Our home galaxy could be chock-full of rogue black holes that devour anything that crosses their paths, new computer simulations suggest.
Black holes are collapsed stellar corpses that trap all matter and light entering them, so they can't be seen directly. Instead, astronomers infer their existence by measuring their gravitational effects on other objects or by the radiation that shoots out of their chaotic environments.
When two black holes merge, under certain conditions the energy produced can kick the newly merged black hole clear out of its galaxy at jaw-dropping speeds, the simulations suggest. The masked fugitive is called a rogue black hole.
"Rogue black holes like this would be very difficult to spot," said astronomer Kelly Holley-Bockelmann of Vanderbilt University, who presented the speculative results here at a meeting of the American Astronomical Society.
"Unless it's swallowing a lot of gas, about the only way to detect the approach of such a black hole would be to observe the way in which its super-strength gravitational field bends the light that passes nearby," she said.
Some mergers would also create gravitational waves, which would be strong enough to hurl the merged black hole at speeds as high as 2,485 miles per second (4,000 kilometers per second).

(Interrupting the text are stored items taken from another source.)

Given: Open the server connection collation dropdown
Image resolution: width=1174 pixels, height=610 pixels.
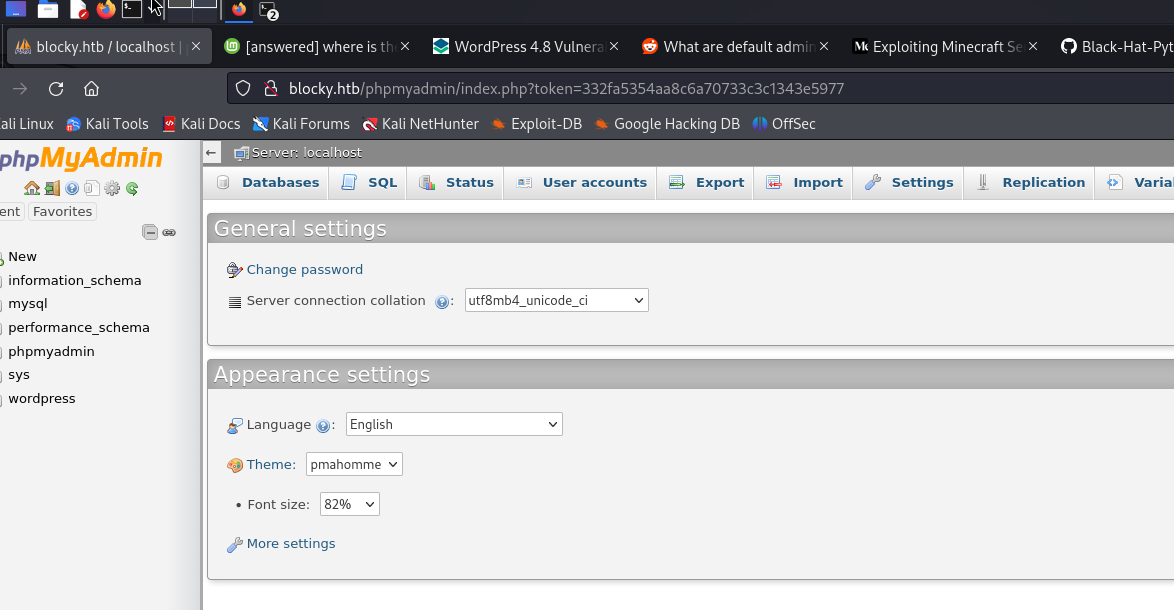Looking at the screenshot, I should (556, 300).
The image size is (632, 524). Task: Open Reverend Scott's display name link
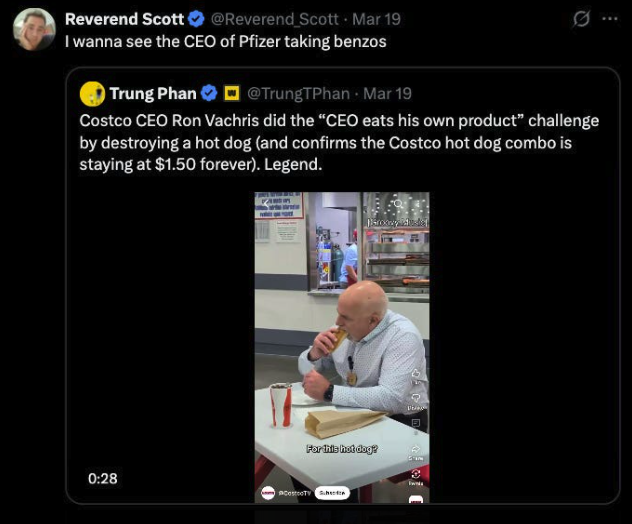click(124, 19)
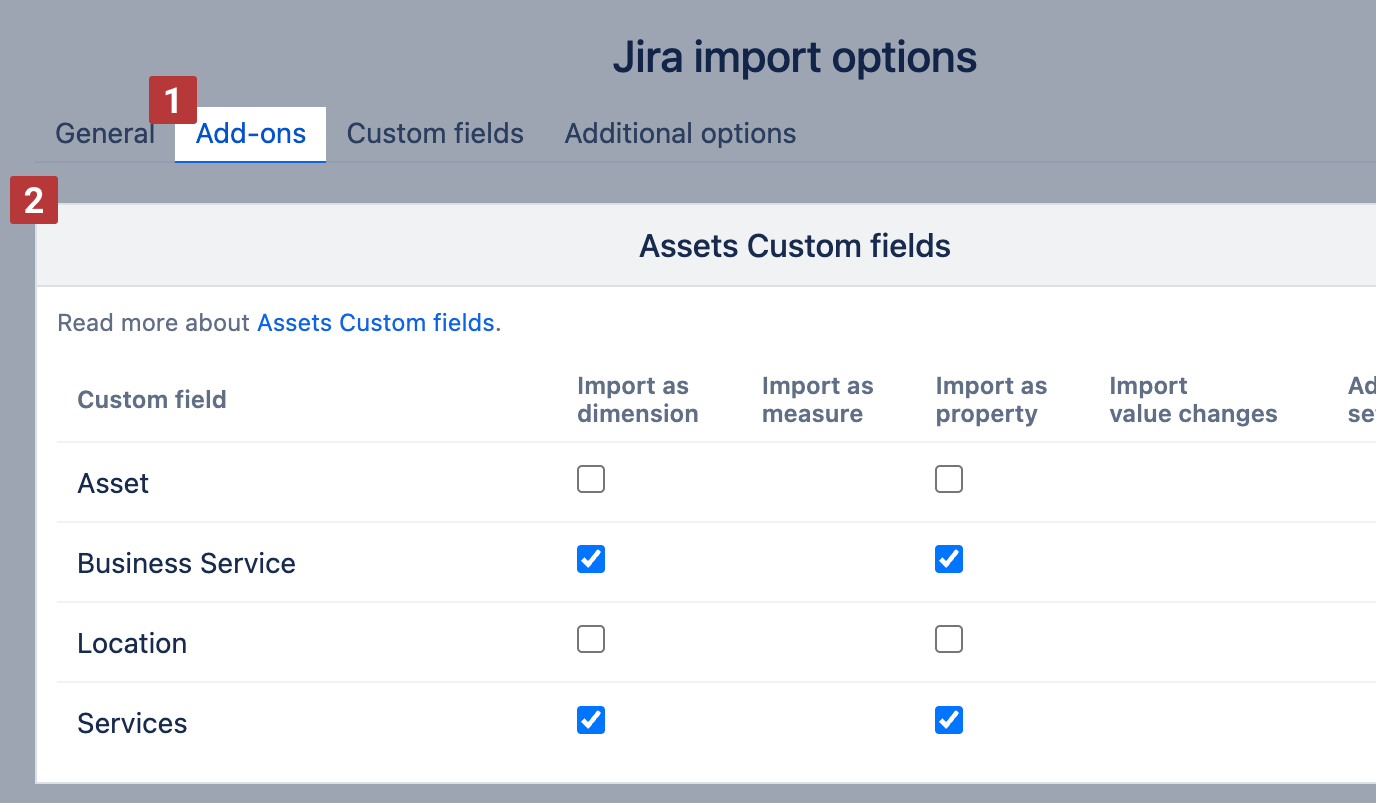Image resolution: width=1376 pixels, height=803 pixels.
Task: Open the Assets Custom fields documentation link
Action: (x=376, y=323)
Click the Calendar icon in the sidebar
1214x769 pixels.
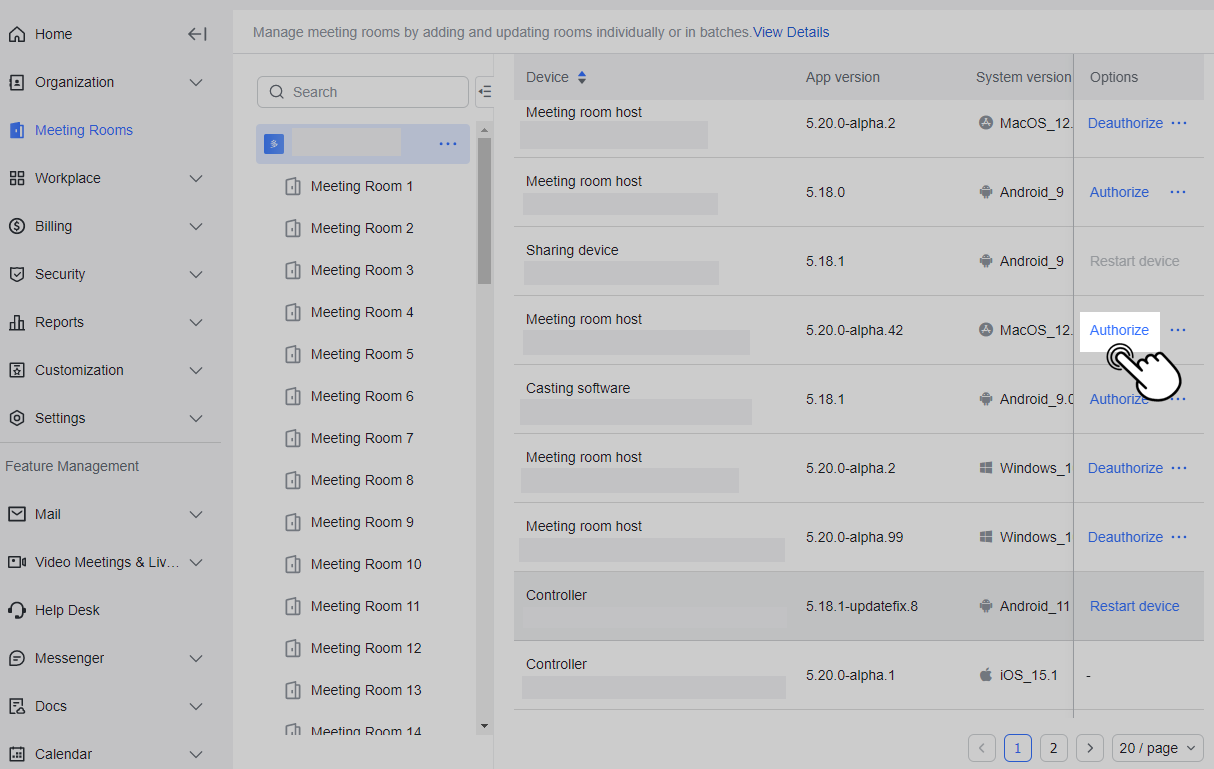click(16, 753)
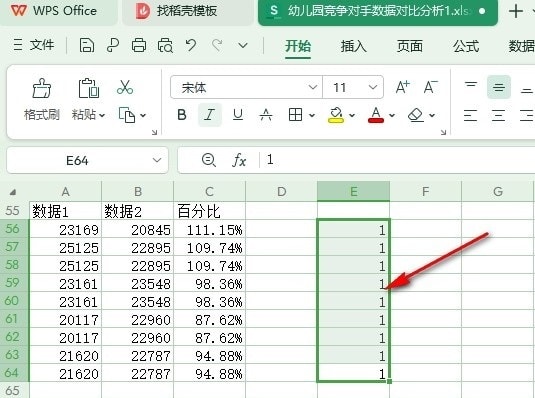Image resolution: width=535 pixels, height=398 pixels.
Task: Toggle Italic formatting off
Action: tap(209, 115)
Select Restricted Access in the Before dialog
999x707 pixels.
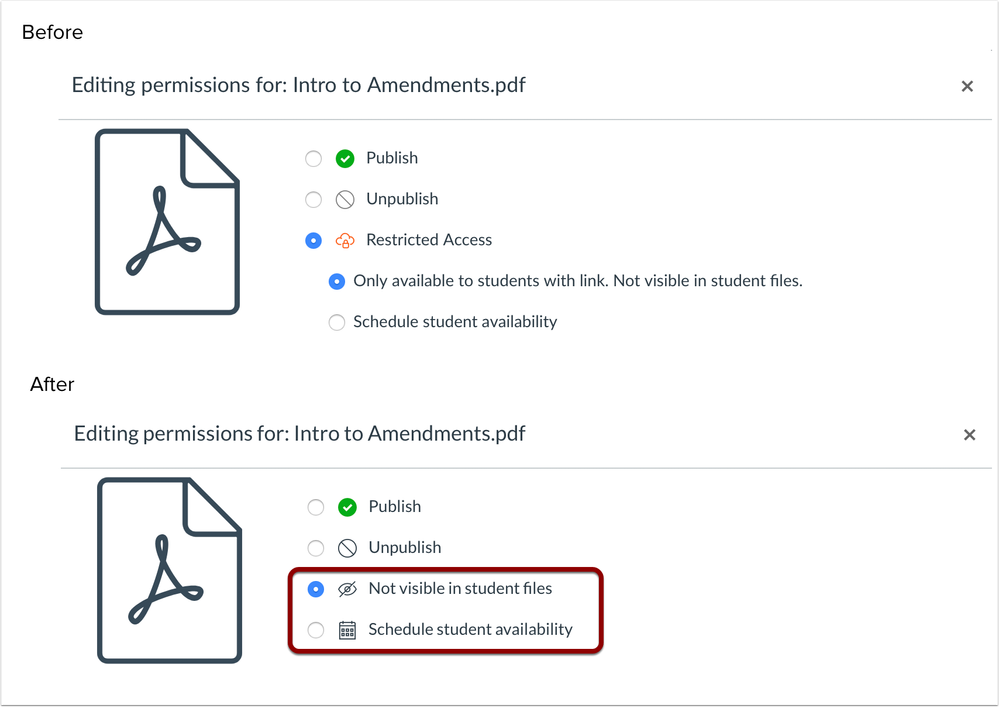click(x=313, y=240)
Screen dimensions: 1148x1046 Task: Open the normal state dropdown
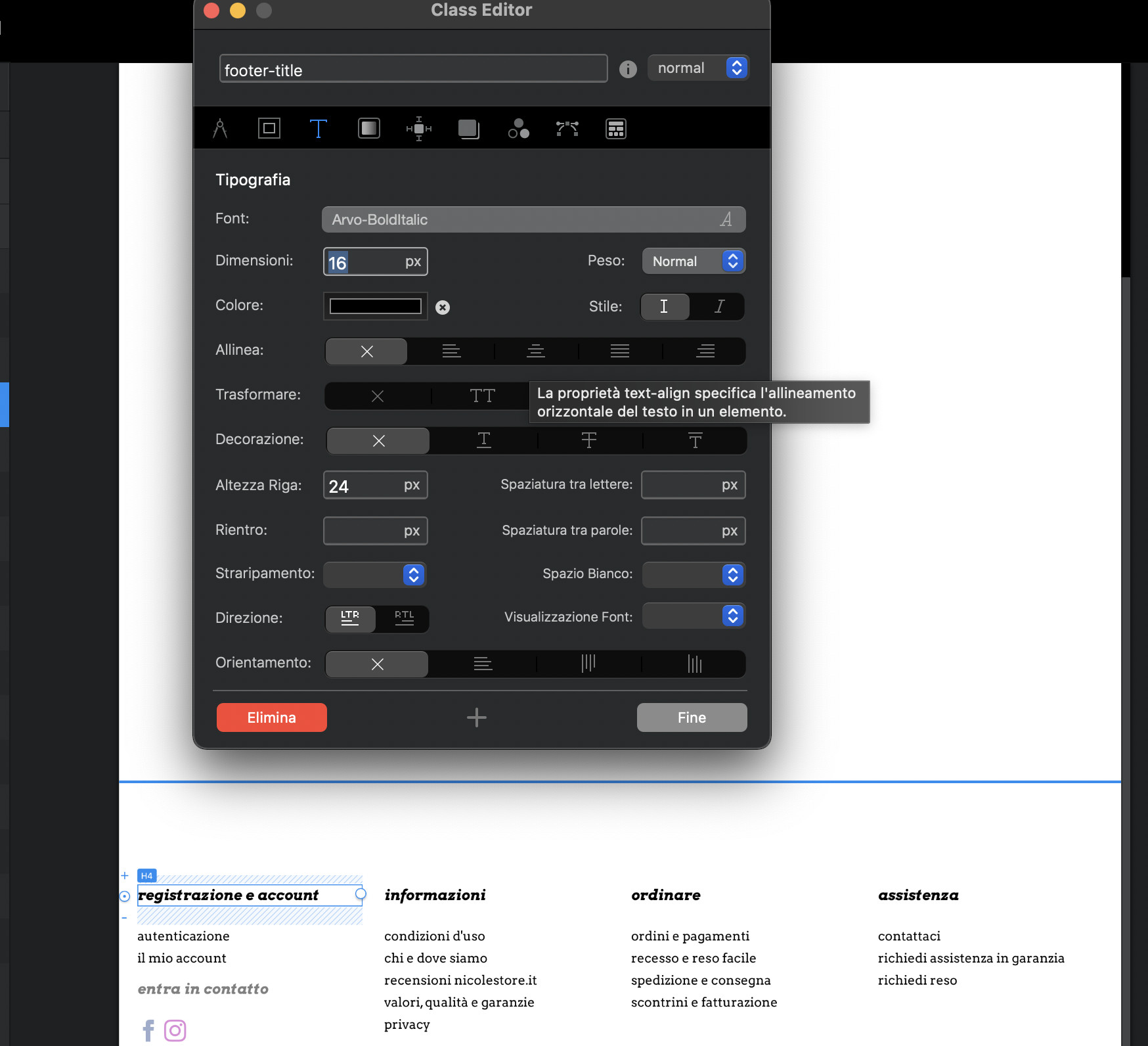699,68
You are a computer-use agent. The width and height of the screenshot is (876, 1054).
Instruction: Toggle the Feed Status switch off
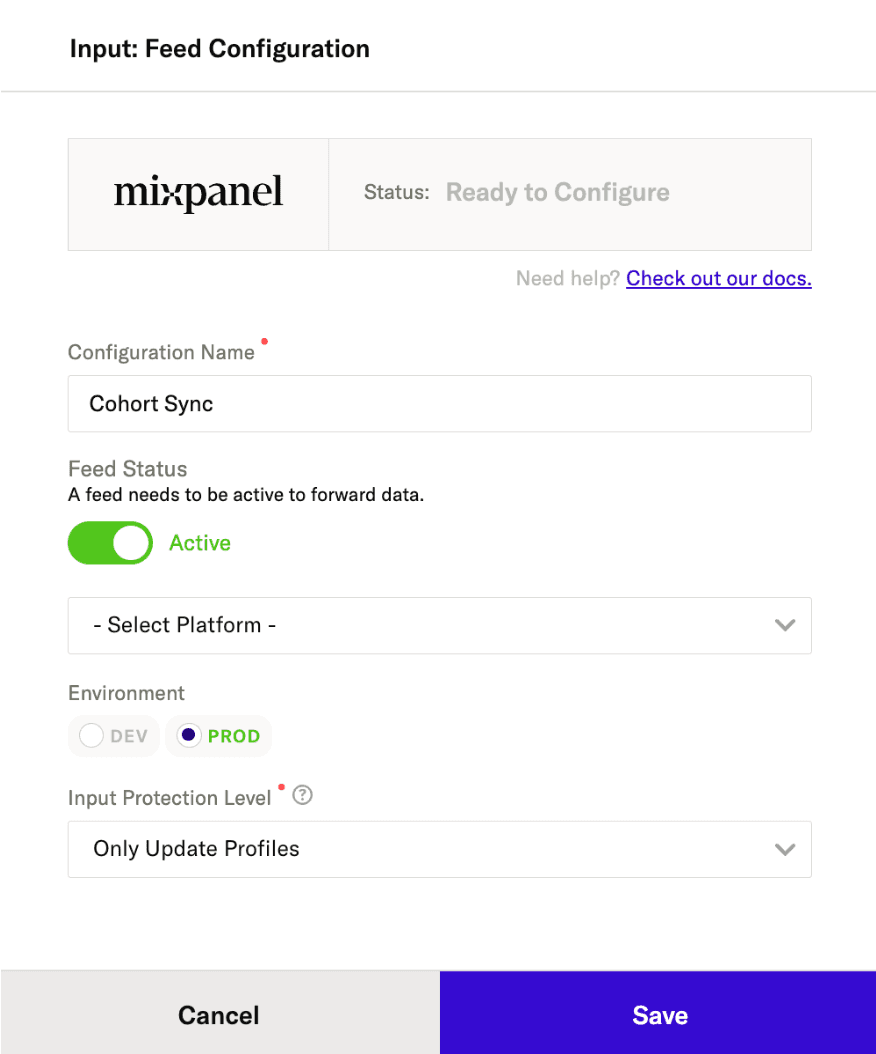(x=110, y=543)
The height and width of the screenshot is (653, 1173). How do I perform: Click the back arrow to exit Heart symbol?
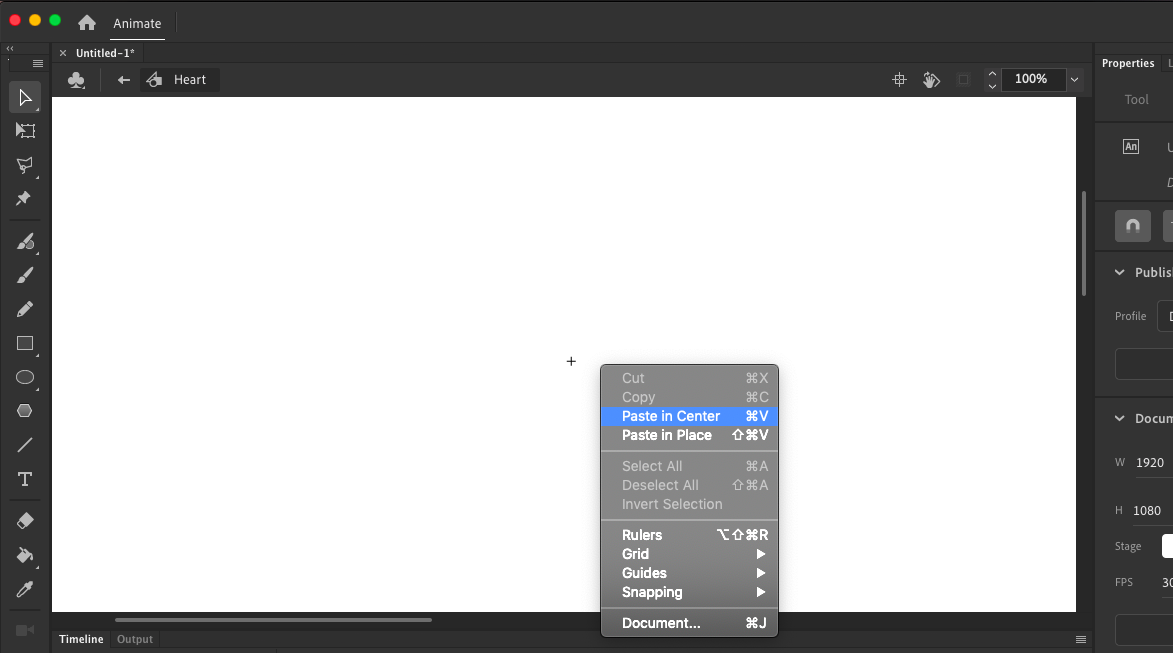[x=122, y=79]
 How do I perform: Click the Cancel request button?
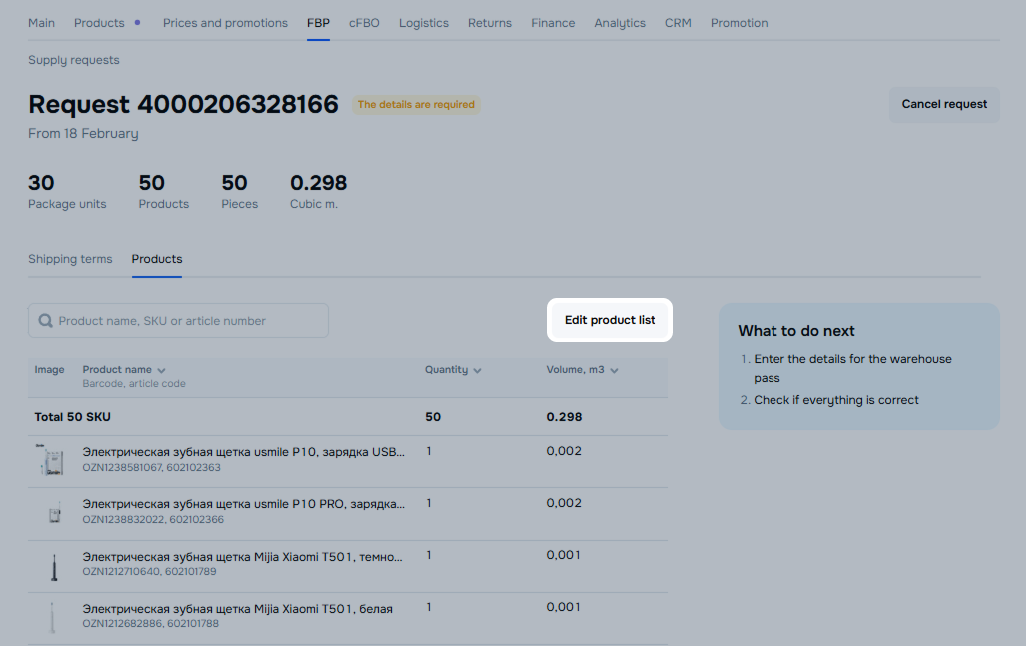tap(944, 104)
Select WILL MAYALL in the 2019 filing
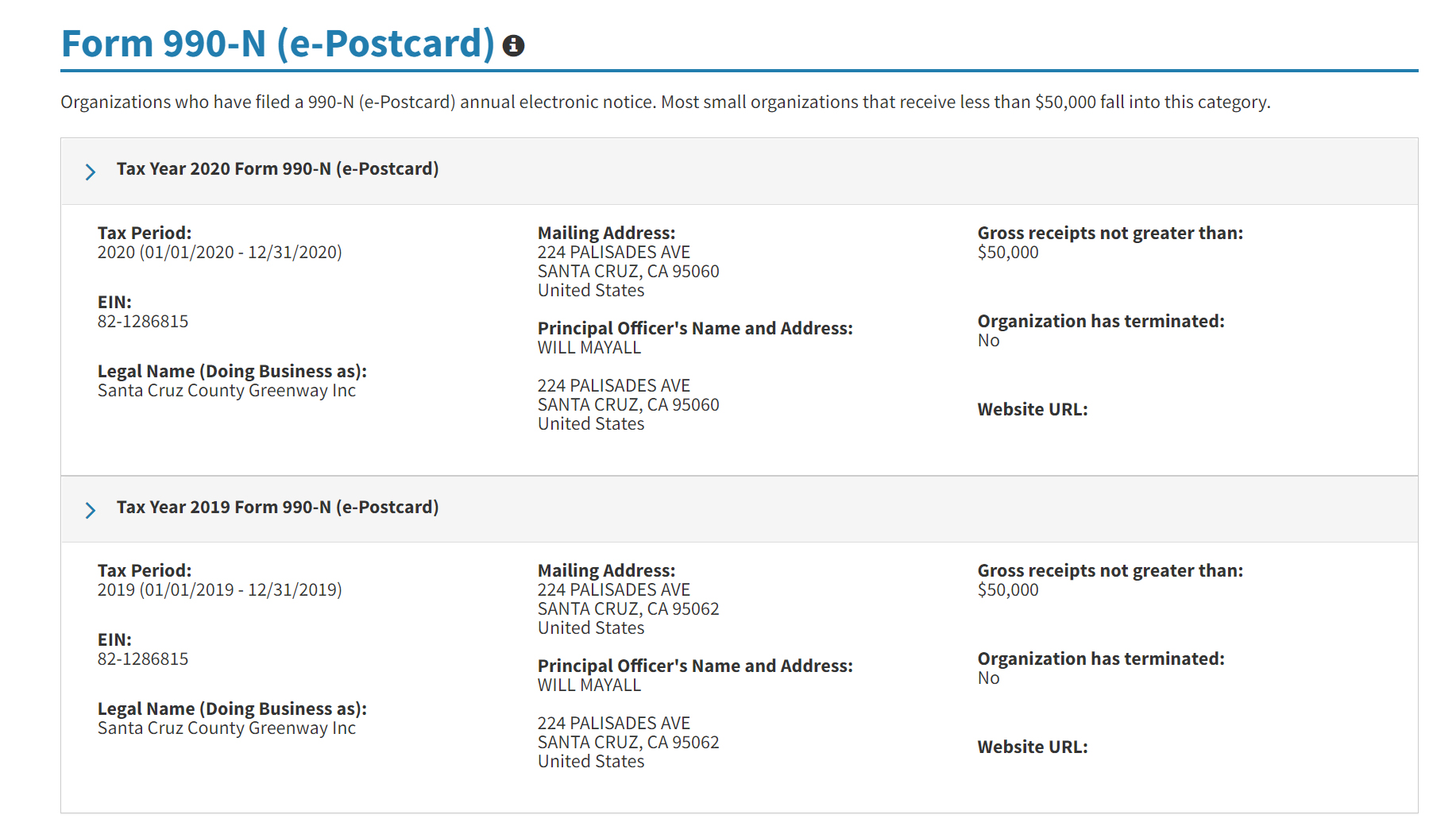The image size is (1456, 838). point(589,685)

"This is much higher than anyone predicted. Even the average kick velocity of 200 kilometers per second is extremely high when compared to the escape velocities of typical astronomical objects," Holley-Bockelmann said. "We realized that basically any black hole merger would kick the new remnant out of a globular cluster, because the escape velocity is less than 100 kilometers per second."
Holley-Bockelmann and her team focused on intermediate black holes thought to weigh a few thousand times as much as the sun. Their existence is controversial, but they are thought to inhabit globular clusters, or crowds of 100,000 to a million ancient stars herded together by gravity.
They ran computer simulations of intermediate mass black holes as they merged with stellar-sized black holes, which typically pack the mass of a few suns. Paying close attention to the resulting "kick," they looked at a range of different-massed black holes with randomly selected spins and spin orientations.
Results showed that even if every globular cluster in our galaxy started out with an intermediate-sized black hole, only 30 percent of these would hold onto them through a merger.
Taking the speculation a step further, if the roughly 150 to 200 globular clusters known to reside in the Milky Way have spawned intermediate-sized black holes, 100 or more of them are probably wandering invisibly around our galaxy, the researchers conclude.